Atonement doesn’t work that way.

Jesus, Paul says, died “at the right time” (Romans 5.6).  The transaction required more than a savior.  It required a great deal of sin.  It required a trespass (or many of them) for God to condemn.

So Romans is filled with (1) descriptions of how God made sin worse using the Law and (2) defenses of God’s character for using evil in this way.

So Paul keeps coming back to this:

“For just as you were at one time disobedient to God but now have received mercy because of their [Israel’s] disobedience…” (Romans 11.30)

“And the free gift is not like the result of that one man’s sin. For the judgment following one trespass brought condemnation, but the free gift following many trespasses brought justification” (Romans 5.16).

“Now the law came in to increase the trespass, but where sin increased, grace abounded all the more” (Romans 5.20)

Now if their transgression be riches for the world and their failure be riches for the Gentiles, how much more will their fulfillment be! (Romans 11.12).

For if their rejection be the reconciliation of the world, what will their acceptance be but life from the dead? (Romans 11.15).

Romans 3.1-8 makes the same point, with some apologetics thrown in.

And Romans 5 establishes that the Law was given in order to produce the many trespasses.

And all of this was necessary to produce Judgment Day, the moment when the sky would turn back and the wrath of God would fall.

On Jesus.

“For God has done what the law, weakened by the flesh, could not do. By sending his own Son in the likeness of sinful flesh and as a sin offering, he condemned sin in the flesh” (Romans 8.3, 4).

It is important to remember that the majority of the sacrificial system was not an ad hoc means for individuals to deal with sins when they wanted to do so.  It involved a series of sacrifices, morning and evening, and then on special days, climaxing in the Day of Atonement.  Paul gives two things that God did.  1) He sent his son in the likeness of sinful flesh; and 2) he sent him as a sin offering (“concerning sin”).  The obedience of the Second Adam only works with the many trespasses (Romans 5).

When God condemned sin in the flesh of Jesus, this was not simply a mental “act” on God’s part.  It was public; it is recorded in all the Gospels.

Here’s something I wrote a few years ago:

Let us suppose that the record in the Gospels of Israel’s large-scale apostasy is not an accident that just happened to be the case, but rather an essential element of Christ’s atonement.

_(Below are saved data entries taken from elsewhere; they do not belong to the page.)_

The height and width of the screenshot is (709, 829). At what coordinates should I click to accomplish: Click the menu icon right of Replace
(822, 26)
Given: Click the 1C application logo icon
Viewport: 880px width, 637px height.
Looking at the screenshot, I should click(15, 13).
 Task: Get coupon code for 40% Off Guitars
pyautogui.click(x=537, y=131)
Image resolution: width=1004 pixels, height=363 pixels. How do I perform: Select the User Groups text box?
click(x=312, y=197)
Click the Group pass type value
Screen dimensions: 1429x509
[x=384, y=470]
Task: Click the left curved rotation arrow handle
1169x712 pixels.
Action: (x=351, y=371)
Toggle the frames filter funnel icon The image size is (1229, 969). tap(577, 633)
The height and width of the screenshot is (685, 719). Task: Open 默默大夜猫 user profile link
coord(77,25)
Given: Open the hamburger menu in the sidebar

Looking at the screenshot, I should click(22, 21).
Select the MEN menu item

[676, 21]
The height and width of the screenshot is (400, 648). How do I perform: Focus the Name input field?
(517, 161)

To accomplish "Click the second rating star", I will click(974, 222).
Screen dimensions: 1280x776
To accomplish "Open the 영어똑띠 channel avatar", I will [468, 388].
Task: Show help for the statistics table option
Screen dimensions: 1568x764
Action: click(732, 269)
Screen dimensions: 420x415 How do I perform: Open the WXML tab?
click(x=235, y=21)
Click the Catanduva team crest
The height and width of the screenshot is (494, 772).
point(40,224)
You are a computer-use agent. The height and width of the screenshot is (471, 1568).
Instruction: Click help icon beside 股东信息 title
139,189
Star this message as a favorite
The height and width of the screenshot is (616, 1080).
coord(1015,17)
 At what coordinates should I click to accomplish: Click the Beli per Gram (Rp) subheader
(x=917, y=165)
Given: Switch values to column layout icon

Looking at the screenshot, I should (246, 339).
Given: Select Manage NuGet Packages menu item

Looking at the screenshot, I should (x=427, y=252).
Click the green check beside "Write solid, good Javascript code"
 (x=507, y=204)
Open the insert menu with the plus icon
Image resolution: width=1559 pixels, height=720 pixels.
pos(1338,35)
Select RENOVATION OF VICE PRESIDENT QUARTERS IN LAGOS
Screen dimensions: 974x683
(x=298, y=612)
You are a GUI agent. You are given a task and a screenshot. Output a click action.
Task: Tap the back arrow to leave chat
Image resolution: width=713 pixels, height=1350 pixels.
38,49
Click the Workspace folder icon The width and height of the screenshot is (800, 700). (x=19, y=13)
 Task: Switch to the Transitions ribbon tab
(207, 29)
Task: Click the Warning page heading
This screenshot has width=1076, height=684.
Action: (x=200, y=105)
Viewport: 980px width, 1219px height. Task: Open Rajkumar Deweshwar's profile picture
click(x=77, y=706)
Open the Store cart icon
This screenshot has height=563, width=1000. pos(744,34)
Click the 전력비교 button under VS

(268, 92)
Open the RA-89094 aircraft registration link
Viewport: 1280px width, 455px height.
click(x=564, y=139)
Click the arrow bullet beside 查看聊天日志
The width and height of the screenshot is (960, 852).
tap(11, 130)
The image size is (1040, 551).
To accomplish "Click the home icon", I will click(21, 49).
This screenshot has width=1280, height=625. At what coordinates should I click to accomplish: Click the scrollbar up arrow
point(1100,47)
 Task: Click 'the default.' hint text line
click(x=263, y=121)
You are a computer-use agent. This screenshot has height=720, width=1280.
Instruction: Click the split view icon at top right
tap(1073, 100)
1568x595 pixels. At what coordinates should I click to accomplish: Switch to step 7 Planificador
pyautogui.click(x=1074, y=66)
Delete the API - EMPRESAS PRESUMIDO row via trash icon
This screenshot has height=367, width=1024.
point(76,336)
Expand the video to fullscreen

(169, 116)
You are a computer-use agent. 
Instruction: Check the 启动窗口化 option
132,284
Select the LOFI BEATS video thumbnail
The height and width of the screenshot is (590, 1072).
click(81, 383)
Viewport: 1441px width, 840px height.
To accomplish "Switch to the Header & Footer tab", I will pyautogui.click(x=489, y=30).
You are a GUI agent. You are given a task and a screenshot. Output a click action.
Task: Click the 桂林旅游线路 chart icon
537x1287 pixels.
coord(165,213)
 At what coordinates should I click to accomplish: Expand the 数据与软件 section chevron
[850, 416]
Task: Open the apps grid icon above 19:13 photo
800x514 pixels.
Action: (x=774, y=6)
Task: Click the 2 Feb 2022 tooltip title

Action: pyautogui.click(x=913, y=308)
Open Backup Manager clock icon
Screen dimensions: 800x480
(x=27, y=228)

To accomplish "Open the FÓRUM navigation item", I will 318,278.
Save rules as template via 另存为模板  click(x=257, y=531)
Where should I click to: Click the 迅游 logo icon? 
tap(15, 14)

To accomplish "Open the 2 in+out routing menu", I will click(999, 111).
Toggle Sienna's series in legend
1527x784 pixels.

Honestly now, given the way we usually articulate the Gospel [1.], it seems to me that Jesus could have been born and Irishman, an Iraqi, or a Chinaman, and could have died in any number of ways, to complete his mission to die for the elect. But this leaves us with some problems. A minor one is in apologetics. The whole scheme seems fantastically arbitrary to many.

There is a more substantial problem for believers that I will break down into two related ones: First, it renders ninety-nine percent of the information given to us in the four Gospels actually superfluous to the message of the Gospel. Second, it leaves us with no explanation as to the entire history of Israel recorded in the Scriptures.

Let me put it this way: Why did God wait thousands of years and spend so much time working with the nation of Israel? What was the point? To give us moral lessons? That doesn’t make much sense. Why not simply choose Abraham and Sarah to give birth to the Christ child?

Let’s assume that history in Scripture matters. What is the Biblical history? I’ll summarize in three stages:

  1. From Adam to Noah the world grows in evil until God has to destroy it.
  2. From Noah to Moses the world grows in evil. After the nations are formed in the shadow of the ruins of Babel, Abraham is chosen to bring salvation to the nations. But we find Jacob’s sons are about to mix up with the Canaanites (the point of the story of Judah and Tamar). God curses the world with famine but provides a savior in Joseph from the famine and in Egypt from the intermarriage of the chosen people, since the Hebrews were abominable to the Egyptians. Nevertheless, in Egypt they fall into idolatry and become slaves.
  3. From Moses to Jesus. Three times the covenant unravels. The decline found in the book of Judges is corrected through Samuel and David. The decline under the kings is corrected through exile. But Jesus came to a nation worse than it had ever been. The demons alone, prove this. There is no precedent in the Hebrew Scriptures for widespread demonic oppression.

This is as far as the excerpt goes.